Your Command Course will be hard work.

If you are suitably prepared and approach the course with the right attitude, you will find the process rewarding and enjoyable.

Nobody will force you to prepare for your command. So you must accept responsibility for your own command preparation.

Your airline will expect you devote a considerable amount of time to your preparation. It is also highly likely that you will get very little notice of your command course start date.

When to Start:

Do not delay your preparation. Start to prepare early. Certainly do not leave it until the week before your course begins!

You cannot cram for your Command, and you need the self-discipline to do a little work every day or week. Only then can you be confident that you are prepared for your course and go on to be a successful Captain.

How to prepare:

Essentially, there are several ways to prepare for your Command course:

  • Monitor the day-to-day activities of the Captains on your flights. What worked well? What didn’t? Ask questions.
  • Read as broad a range of aviation and command-related publications as you can.
  • Study ASRs, incident and accident reports, and decide what you might have done differently. How would you have broken the chain?
  • Read you old training reports. Is there a common theme that has been highlighted? Is there one aspect where you often don’t score as highly as the other categories?
  • Choose role models you aspire to emulate.
  • Talk to friends and colleagues who have completed their Command Course to get an idea of what it was like. But, be wary when discussing scenarios. One person’s perception and mental model will be different to the next. Scenarios are dynamic and there is no such thing as a standard answer to a standard problem – it often depends.

Choose your Command Style:

You may fly an aircraft smoothly and accurately but, if you cannot manage your workload and lead a team effectively, you have no right to be the Commander of a commercial airliner.

Therefore, it is important that you recognise what style of Commander you want to be.

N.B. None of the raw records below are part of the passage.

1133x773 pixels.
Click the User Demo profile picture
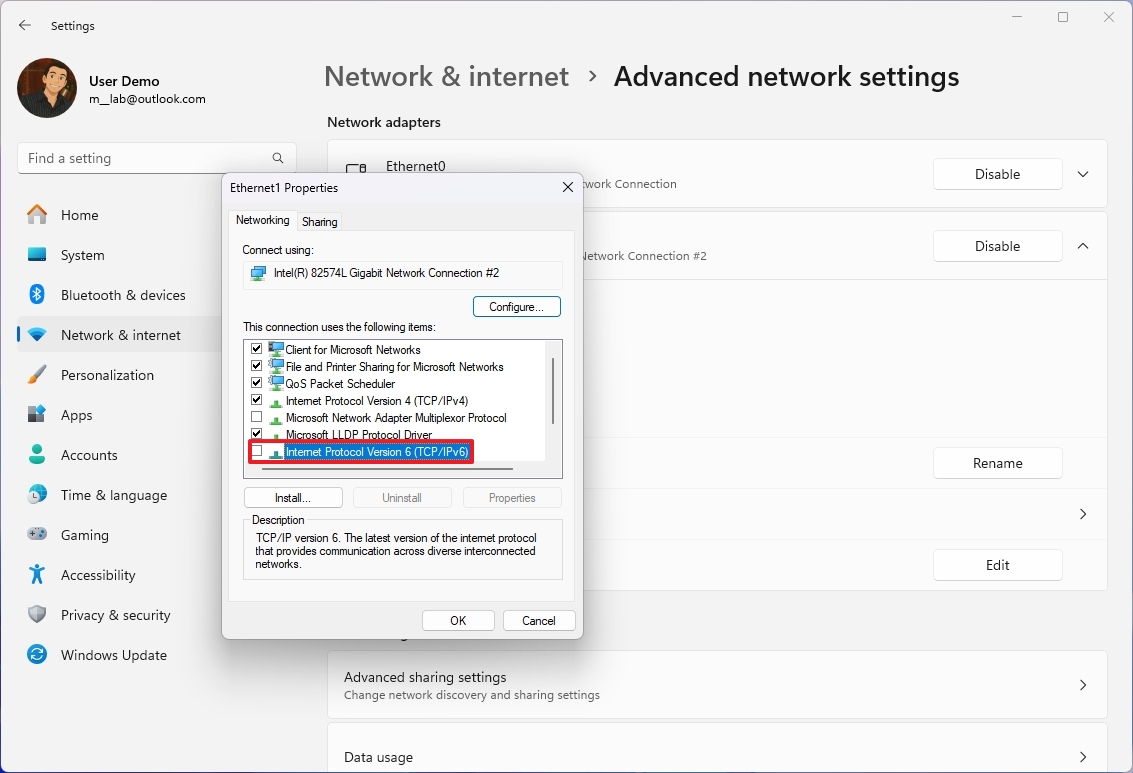point(46,89)
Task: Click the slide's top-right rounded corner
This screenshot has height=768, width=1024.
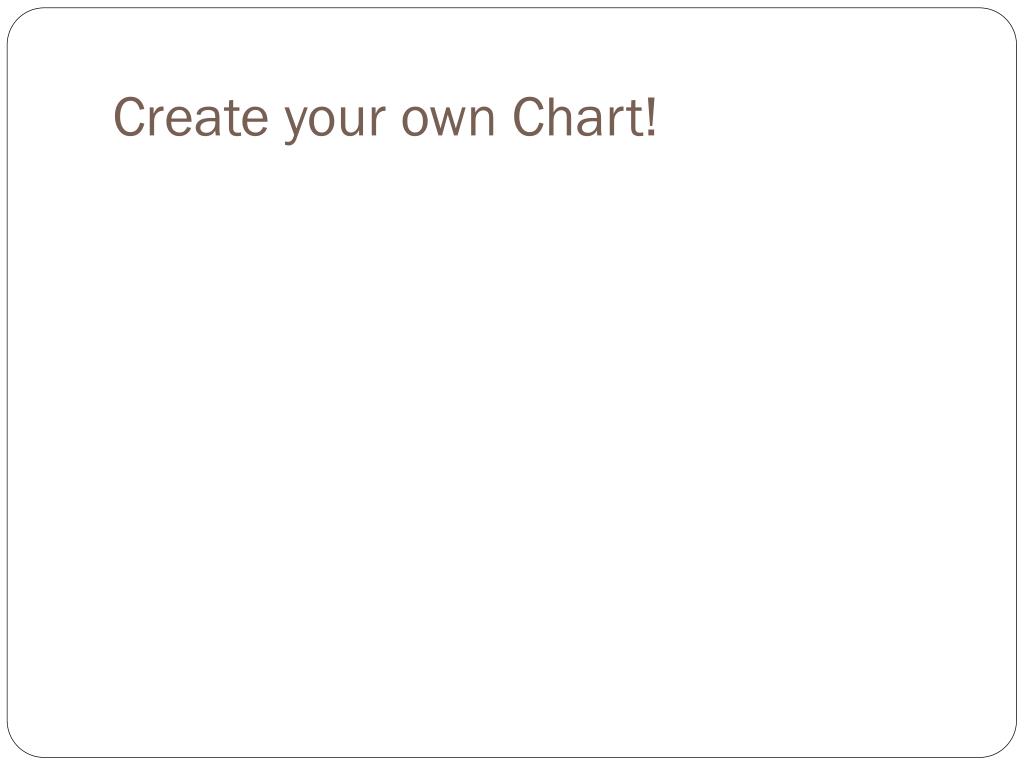Action: (1006, 19)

The training staff will give you guidance and feedback, but an excellent way to develop a good style of command is to make note of the Captains you fly with and decide what their positive and negatives attributes and abilities are. Observe how they manage different situations(such as disruptive passengers or delays). Analyse them and try to understand what makes them who they are. You can then try to emulate these attributes into your own command style.